Debating the debates

Governor candidate protests Green Party exclusion

Before the Oct. 17 gubernatorial debate between Democratic incumbent Pat Quinn and Republican Bill Brady at Elmhurst College near Chicago, Green Party candidate Rich Whitney and a group of supporters stood outside in protest, megaphone and signs in hand. It’s a scene that will be the new norm until debate hosts start inviting all established party candidates into the forums, Whitney says.

Whitney was excluded from the Elmhurst event, the first gubernatorial debate in the college’s history, because he failed to meet the college’s requirements for inclusion. In order to be included, candidates had to capture 10 percent in a statewide poll conducted between 5 days before the debate and 30 days prior to the Nov. 2 election.

Whitney says that public polling is unreliable, arbitrary and lacking in transparency. “What is the purpose of a civic organization? It is to allow the citizens to choose. It is to inform the voting public so that they have an opportunity to decide who the best candidate is. Then you will see the polling numbers change,” Whitney says. “And, of course, the only real poll that really matters is the one that’s conducted on Election Day by the people who actually go out to vote.”

In 2006, Whitney won more than 10 percent of votes in the general election, making his party an “established” party. As such, the Green Party can hold a primary and its candidates aren’t required to obtain as many petition signatures to earn a spot on the ballot. Whitney says that not including him in the debates makes his party seem illegitimate to potential voters.

“If persuasion and pressure does not work we will make them [debate hosts] pay a political price by conducting street protests during any illegitimate debates that go on without including me,” Whitney says, adding that his supporters are also urged to call debate hosts to complain.

Elmhurst College’s director of public affairs Desiree Chen says Whitney was welcome to protest the debate and says his efforts didn’t detract from the purpose of the event. Chen adds that Whitney was the only governor candidate to decline an opportunity to speak with students during an individual visit to campus. “The campus has not at all been about excluding him,” Chen says.

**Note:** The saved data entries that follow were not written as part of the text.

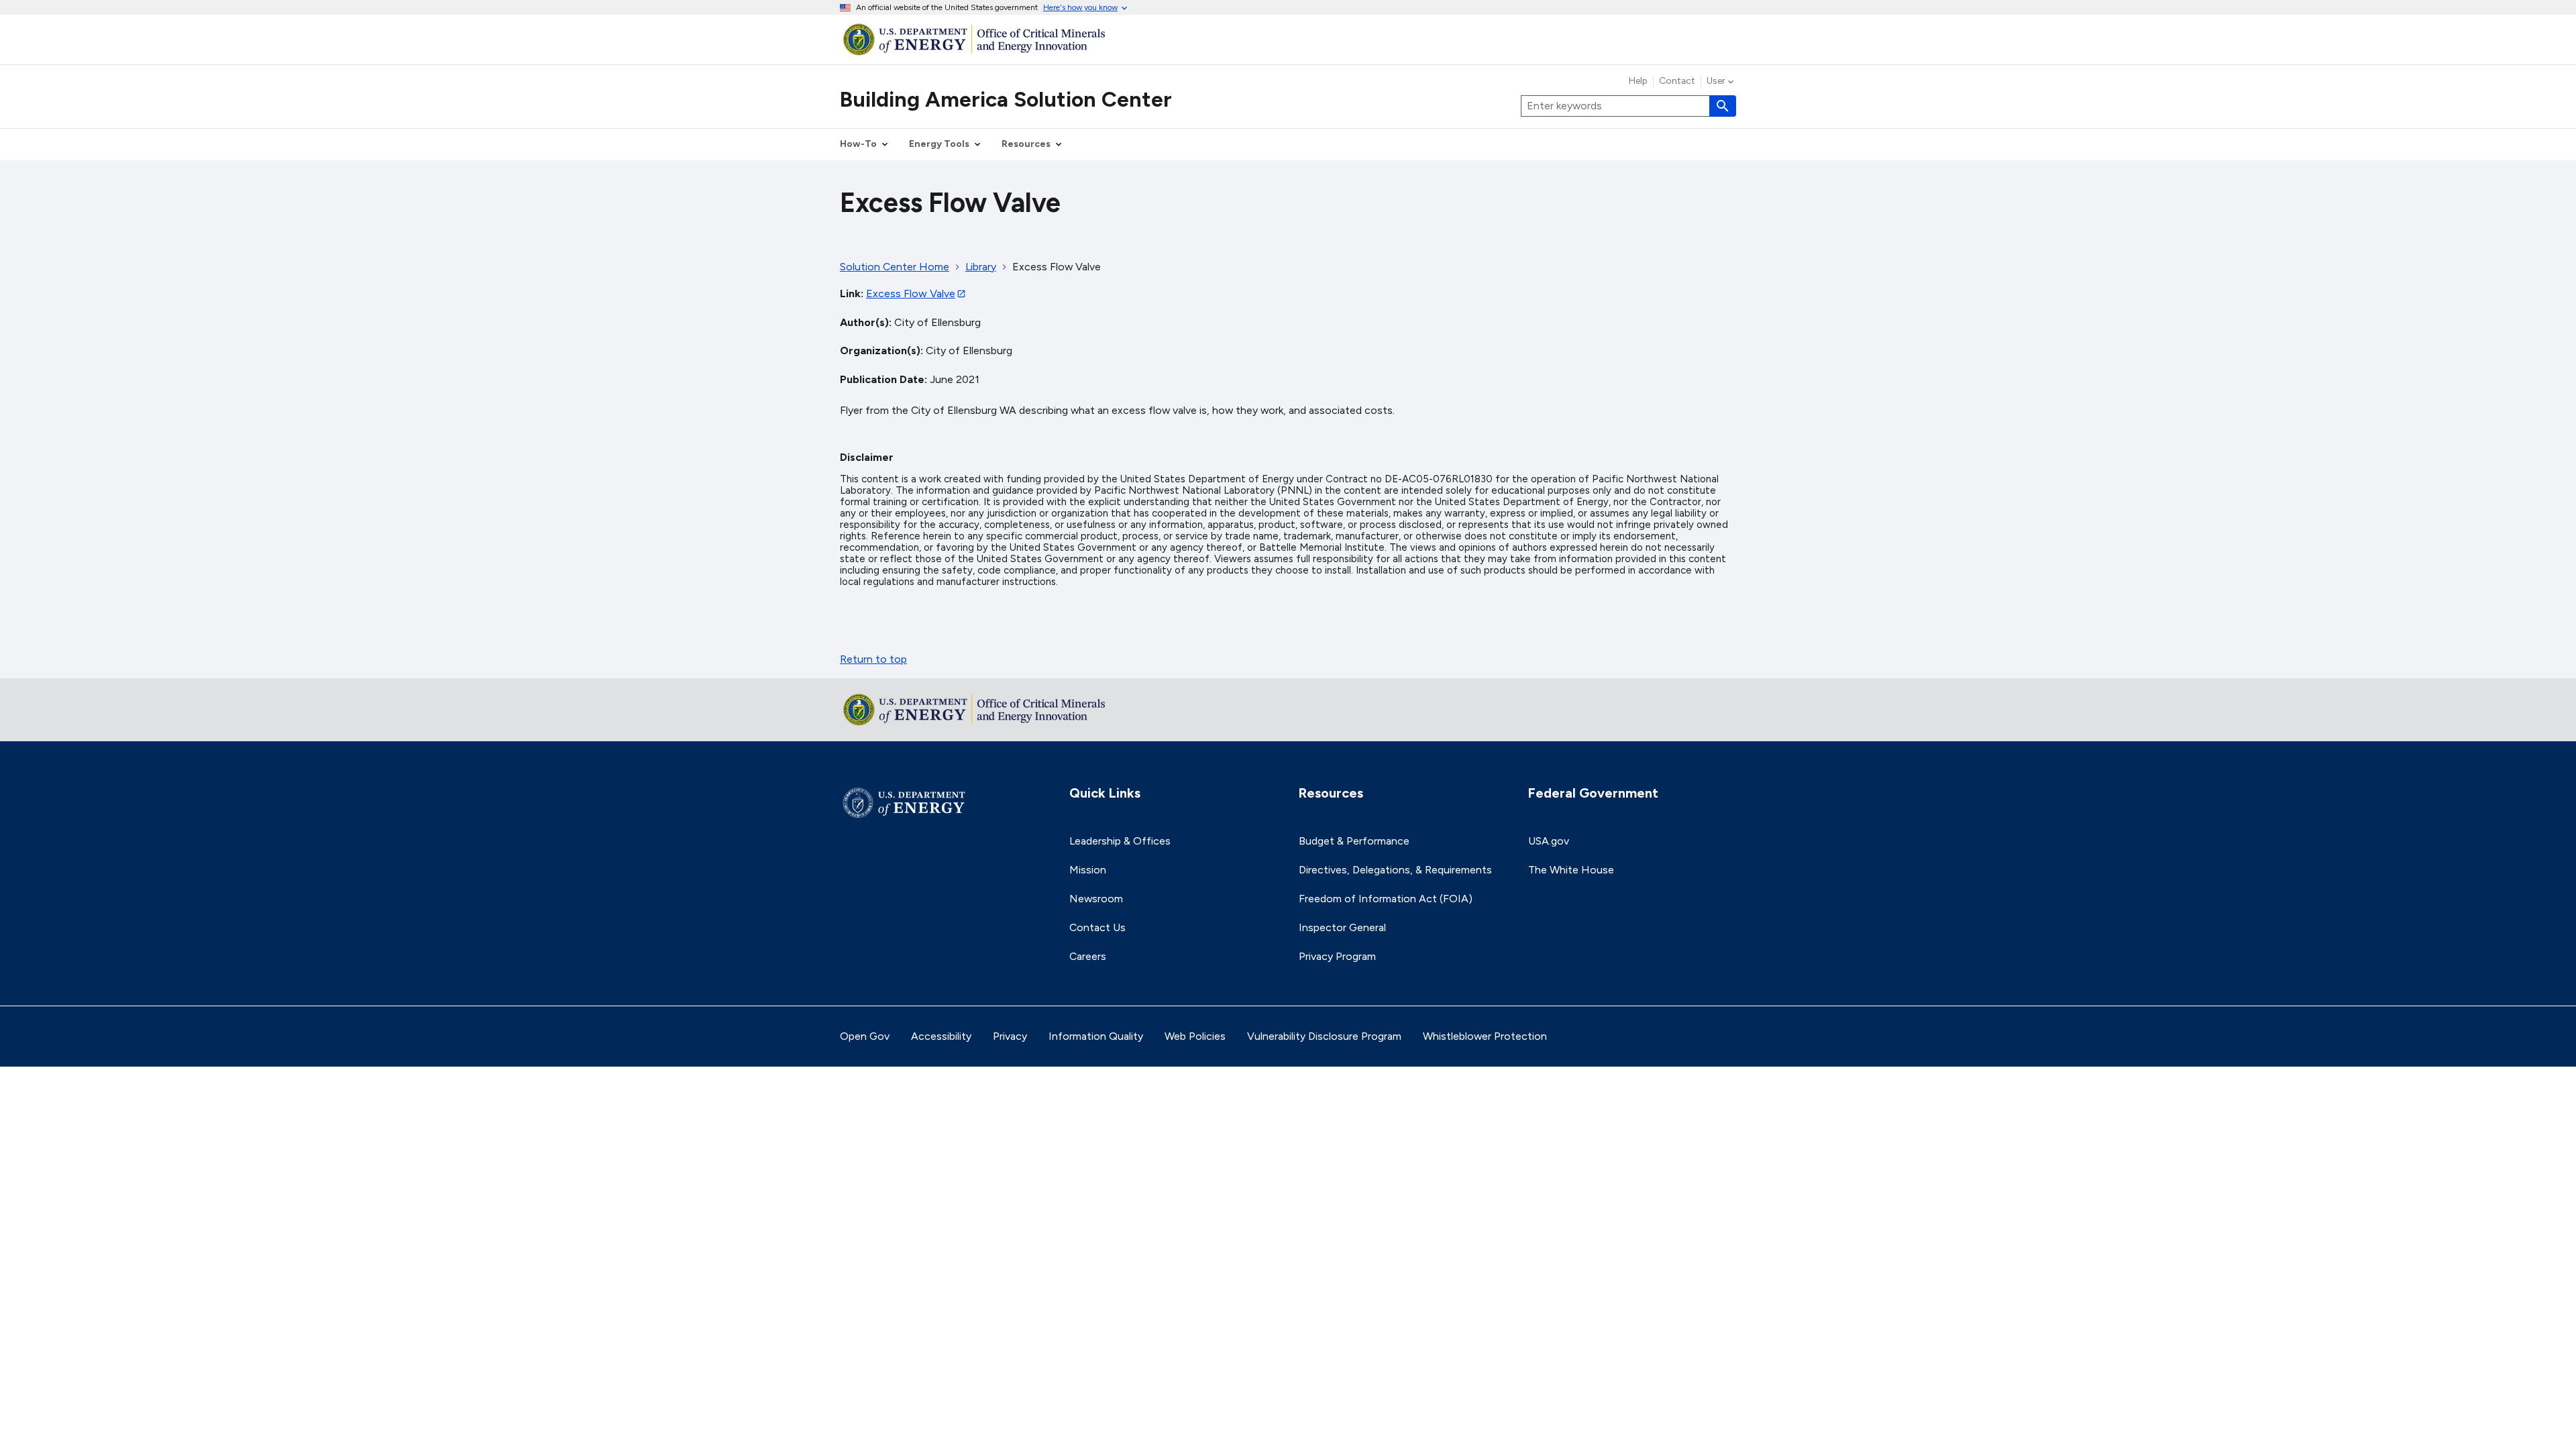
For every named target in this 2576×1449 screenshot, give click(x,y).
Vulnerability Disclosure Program (1324, 1036)
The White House (1571, 869)
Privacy (1010, 1036)
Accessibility (941, 1036)
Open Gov (865, 1036)
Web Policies (1195, 1036)
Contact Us (1097, 927)
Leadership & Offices (1120, 841)
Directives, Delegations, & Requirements (1395, 869)
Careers (1087, 956)
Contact (1677, 81)
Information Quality (1096, 1036)
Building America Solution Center (1006, 99)
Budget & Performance (1354, 841)
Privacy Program (1337, 956)
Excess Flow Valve (910, 293)
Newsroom (1096, 898)
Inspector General (1342, 927)
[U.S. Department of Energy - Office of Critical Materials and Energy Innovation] (1288, 39)
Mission (1087, 869)
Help (1638, 81)
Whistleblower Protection (1485, 1036)
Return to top (873, 659)
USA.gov (1548, 841)
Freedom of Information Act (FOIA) (1385, 898)
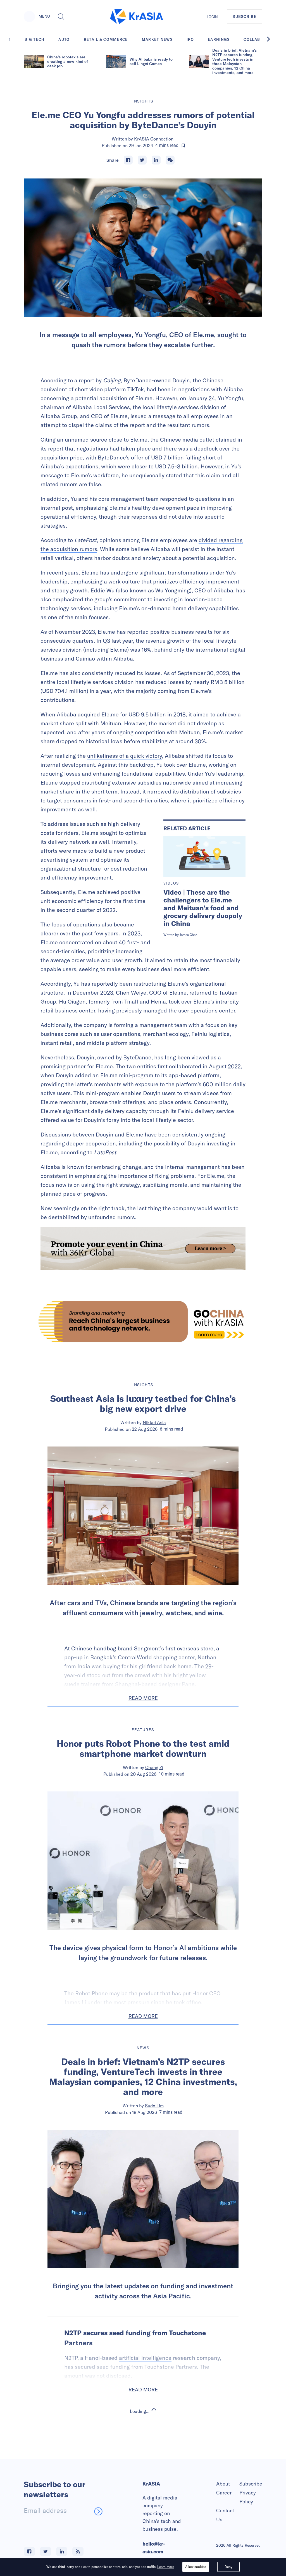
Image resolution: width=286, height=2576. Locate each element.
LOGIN (212, 17)
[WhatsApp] (170, 160)
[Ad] (143, 1321)
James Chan (188, 935)
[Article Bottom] (143, 1248)
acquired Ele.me (98, 714)
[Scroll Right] (271, 39)
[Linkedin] (156, 160)
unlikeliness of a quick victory (124, 755)
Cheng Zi (154, 1767)
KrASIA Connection (153, 139)
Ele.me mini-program (126, 1075)
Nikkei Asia (154, 1422)
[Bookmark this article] (183, 145)
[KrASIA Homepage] (136, 16)
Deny (228, 2567)
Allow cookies (195, 2567)
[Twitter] (142, 160)
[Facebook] (128, 160)
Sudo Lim (154, 2105)
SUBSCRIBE (244, 16)
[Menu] (29, 16)
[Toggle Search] (60, 16)
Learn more (165, 2567)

Whitney says he’ll protest any debate from here on out that excludes Green Party candidates, including the Wednesday, Oct. 20, debate hosted by the League of Women Voters. The League uses criteria similar to that used by Elmhurst for establishing debate participants. League executive director Jan Czarnik says that in July, when the organization held its first meeting about the debates, Whitney’s campaign was included in the discussion and signed a form acknowledging the debate rules, including that candidates must take at least 10 percent of the vote in a statewide poll. “We don’t really think that’s a very high bar,” she says.

Czarnik says that since Whitney’s campaign started its protests against third party exclusion, the League each day has received about 30 phone calls asking it to include the Green Party. “That’s not much when you’re claiming to be a candidate that the voters are taking seriously,” she says.

Whitney says he’ll continue his debate campaign, which he’s dubbed “Do the Right Thing,” until his party is included in all debates. “It really is about performing civic duty and allowing voters to hear all points of view,” he says.